Am 11. März 2024 haben die EU-Mitgliedstaaten eine Richtlinie zur Plattformarbeit verabschiedet. Die Initiative soll im boomenden Sektor der Plattformwirtschaft Arbeitsstandards verbessern und die Bestimmung von Arbeitsverhältnissen vereinfachen. Nach Inkrafttreten der EU-Richtlinie haben die Mitgliedstaaten eine Frist von zwei Jahren, um diese in nationales Recht umzusetzen.

Hintergrund der Richtlinie
Die Plattformarbeit, oft auch als Gig-Economy oder Crowdworking bezeichnet, hat in den letzten Jahren erheblich an Bedeutung gewonnen. Typische Beispiele hierfür sind vor allem Kurier- und Fahrservices. Außerdem Angebote in Bereichen wie Reinigung, Betreuung sowie Softwareentwicklung und -programmierung auf Plattformen wie beispielsweise dem israelischen Fiverr. Schätzungen der Europäischen Kommission zufolge waren im Jahr 2022 mehr als 28 Millionen Menschen in der EU in dieser Form beschäftigt, mit einer prognostizierten Steigerung auf 43 Millionen bis 2025. In der täglichen Praxis erweist es sich oft als knifflige Angelegenheit, die Rolle derjenigen zu bestimmen, die ihre Dienste auf Plattformen anbieten: Sind sie Arbeitnehmer oder Selbstständige? Dieses Dilemma liegt auf der Hand, gerade weil die Welt der Plattformökonomie einem unaufhaltsamen Wachstum unterliegt. Nun tritt die Richtlinie auf den Plan, mit dem festen Vorsatz, Mindeststandards für bessere Arbeitsverhältnisse zu etablieren – und nicht nur das: Auch soll sie Klarheit in den Dschungel der Arbeitsverhältnisse bringen, indem sie die Einordnung der Plattformarbeiter als entweder abhängig Beschäftigte oder Selbstständige vereinfacht.

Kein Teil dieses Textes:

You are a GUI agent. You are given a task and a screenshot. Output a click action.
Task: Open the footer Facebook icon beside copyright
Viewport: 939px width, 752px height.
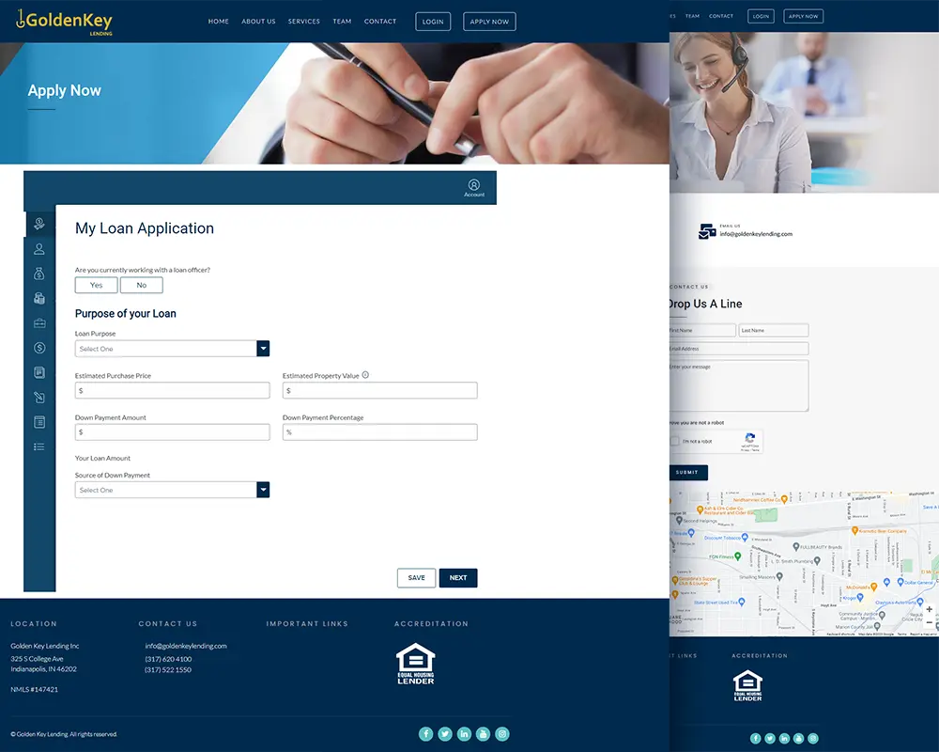point(425,734)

Hauptinhalte der Richtlinie
Die EU-Richtlinie zur Plattformarbeit zielt darauf ab, diesen Herausforderungen zu begegnen, indem sie Mindeststandards für die Arbeitsbedingungen festlegt und gleichzeitig den Schutz personenbezogener Daten stärkt. Ein Kernstück der Richtlinie ist die Einführung einer gesetzlichen Vermutung, die das Vertragsverhältnis zwischen Plattform und Arbeiter standardmäßig als Arbeitsverhältnis ansieht, sofern bestimmte Kriterien erfüllt sind. Dies soll die Bestimmung des Beschäftigungsstatus vereinfachen und für mehr Rechtssicherheit sorgen.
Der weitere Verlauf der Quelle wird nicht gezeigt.